In another post I found that history.ReplicationTaskFetcherAggregationInterval, history.ReplicatorTaskBatchSize and history.ReplicationTaskProcessorHostQPS are the main options to control the lag. Is this correct. I tried to go from 2 s to 500 ms for the aggregation interval and I doubled the host qps from 1500 to 3000. I did not notice a obvious improvement. Is it safe to increase these values more aggressively? Is there a risk that replication requests to the active cluster have impact and actual user requests?

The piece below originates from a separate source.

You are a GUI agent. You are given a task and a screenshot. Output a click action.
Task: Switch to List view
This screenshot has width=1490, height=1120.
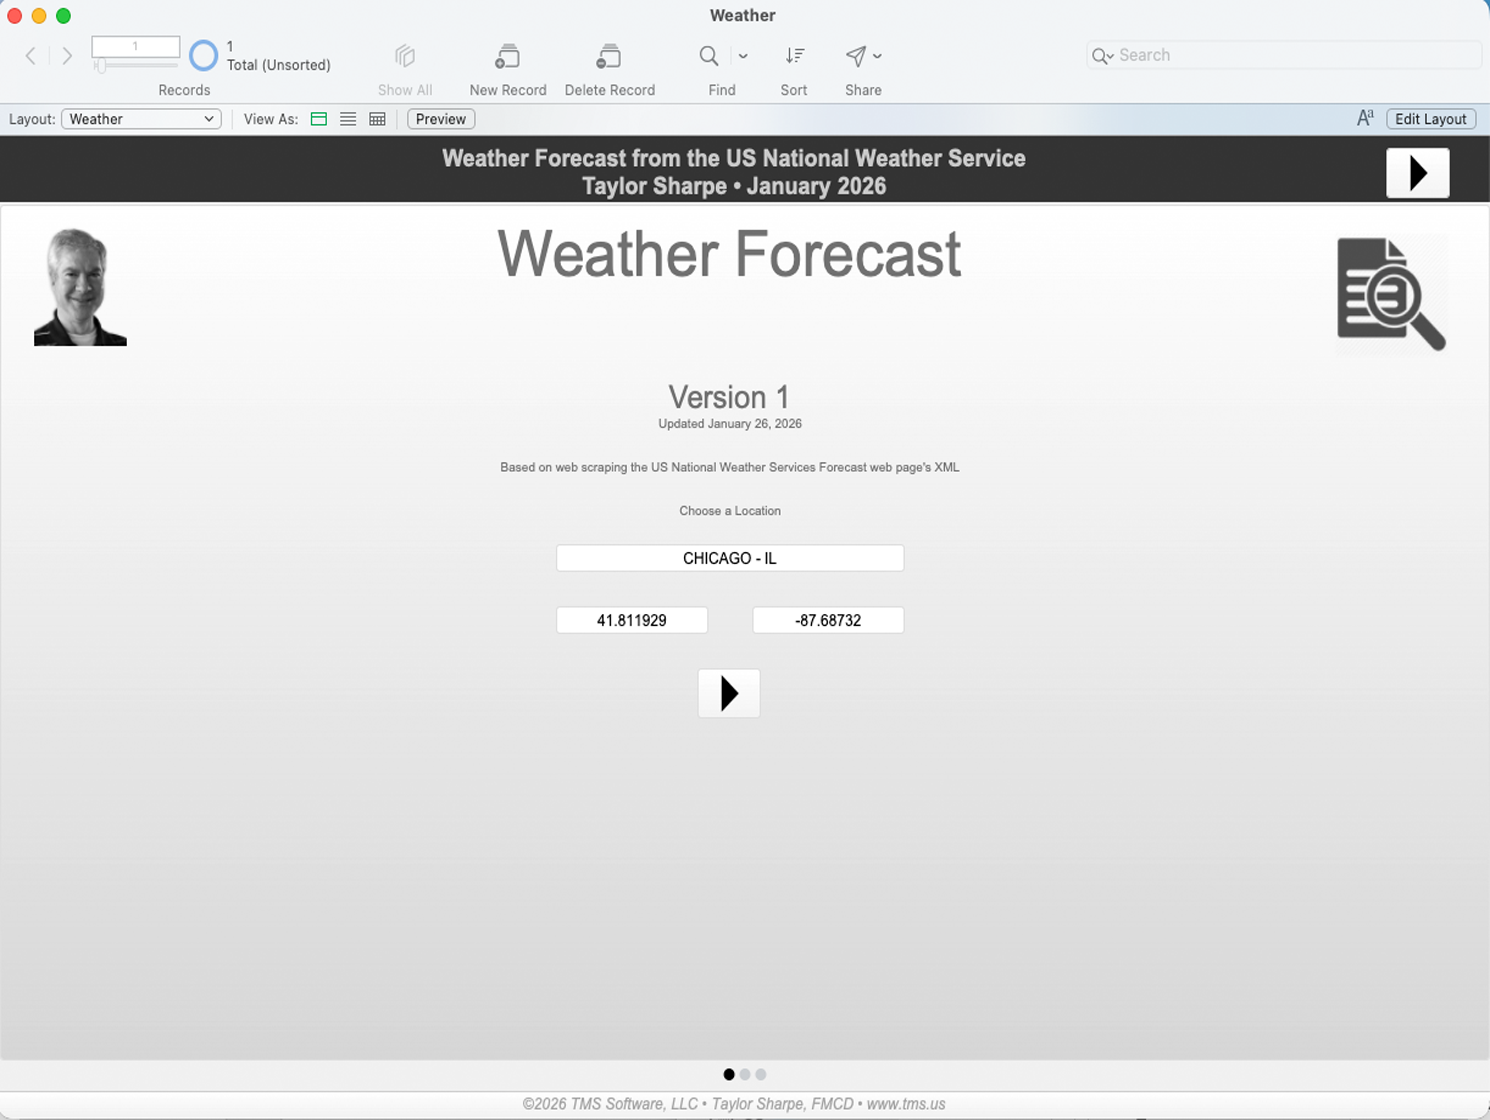[x=348, y=119]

Also, is there anything more needed for an initial replication of a given namespace. This post seems to imply that sleeping workflows or workflows waiting for signals won’t be directly replicated. I am a bit surprised by this, but at the same time there seems to be a ForceRepplicationWorkflow in the Temporal codebase. Do I need to execute this when starting the replication? If so, is there a tctl or temporal admin command for this or do I somehow start the workflow directly?

Sorry, lots of questions, but I seem to be missing some pieces of the puzzle here. Thanks in advance for any help.

–Hardy

Turns out that one bottle neck was that the additional load on history persistence was exceeding the history.persistenceMaxQPS limit and also the underlying Cassandra database had troubles keeping up with the increased read load. Increasing the limit and scaling the database improves the situation.